begin

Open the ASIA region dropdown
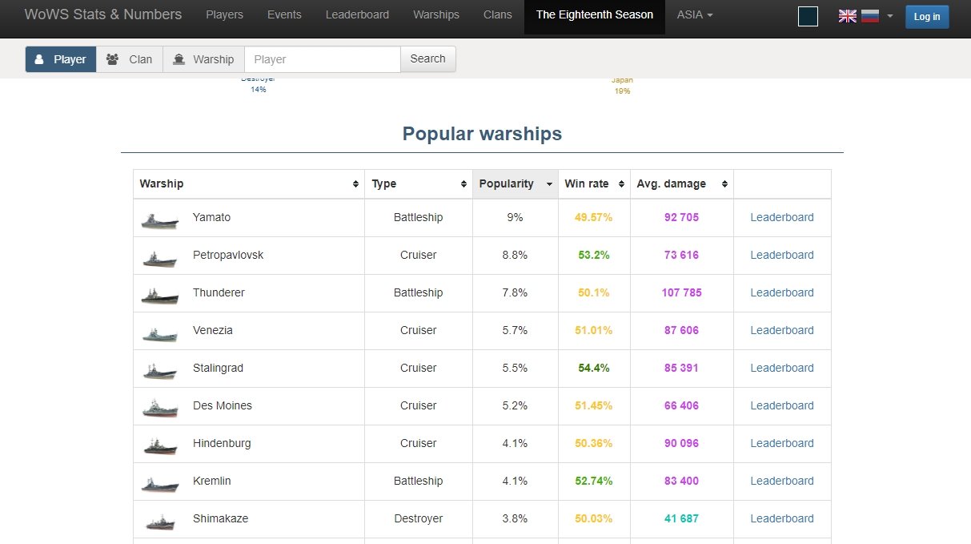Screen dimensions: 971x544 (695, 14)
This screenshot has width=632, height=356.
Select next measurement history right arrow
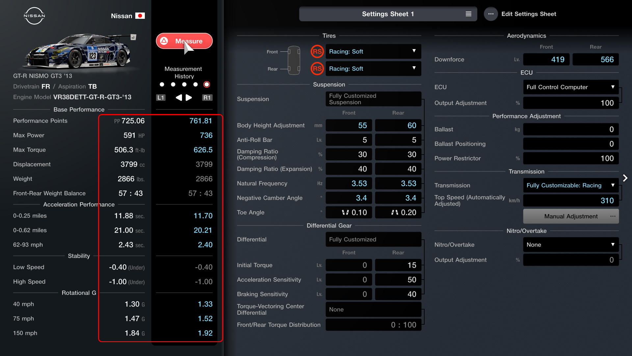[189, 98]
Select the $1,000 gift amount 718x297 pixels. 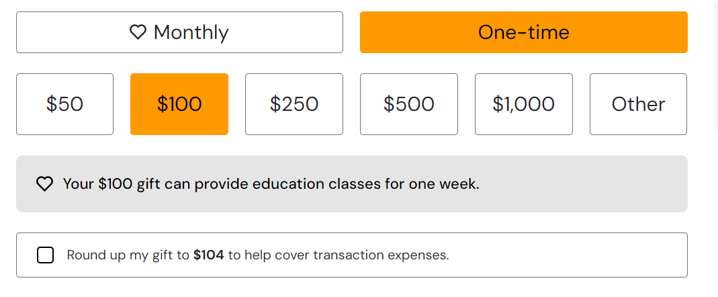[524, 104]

end
begin

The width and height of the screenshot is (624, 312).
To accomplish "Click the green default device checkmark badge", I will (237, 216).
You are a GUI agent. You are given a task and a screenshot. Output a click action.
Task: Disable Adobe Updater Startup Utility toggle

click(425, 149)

end
begin

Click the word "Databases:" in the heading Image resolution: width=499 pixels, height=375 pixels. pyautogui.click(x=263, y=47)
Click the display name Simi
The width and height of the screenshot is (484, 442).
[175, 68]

end

▶ _What to do_: Render the lines of the records starting with the line containing "You are a GUI" and ending with the line containing "click(425, 149)", both included, as a Markdown table with columns Row and Line. Number each line and omit blank lines.

▶ _Reply_:
| Row | Line |
|---|---|
| 1 | You are a GUI agent. You are given a task and a screenshot. Output a click action. |
| 2 | Task: Disable Adobe Updater Startup Utility toggle |
| 3 | click(425, 149) |